While they’re considered relatively rare, researchers say the Great Lakes averages 106 meteotsunamis each year.

Dave Benjamin, a co-founder of the GLSRP said the vast majority aren’t noticeable and don’t become fatal, but they can carry that potential. He pointed to a meteotsunami that hit Warren Dunes State Park in Sawyer 20 years ago.

“It was the 4th of July, where seven people drowned in one afternoon because of the storm that had come through,” Benjamin said.

The National Oceanic and Atmospheric Administration says the uncertainties surrounding meteotsunamis make them difficult to predict and warn people ahead of time, but scientists have identified the conditions likely to cause a meteotsunami and are working toward finding ways to forecast them.

“I think we should definitely invest in researching these events just so we can understand them better,” Benjamin said. “You never know what you might discover from the research that’s being done. On the flip side, I think we really do need to invest more in water safety for public education, public rescue equipment and lifeguards. That really should have a high priority,” Benjamin said.
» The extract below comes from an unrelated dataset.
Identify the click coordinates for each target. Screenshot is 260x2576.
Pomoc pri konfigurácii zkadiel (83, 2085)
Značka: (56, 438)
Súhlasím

Beachgoers are urged to be cautious when they see the weather is worsening.

“If there’s lightning, you should definitely get off the beach and those are also weather events that are going to be accompanying these storms,” Benjamin said.

Benjamin said meteotsunamis can also produce dangerous currents. He said if you’re struggling with water that is above your head, you should flip over on your back, float and follow a safe path out of the water.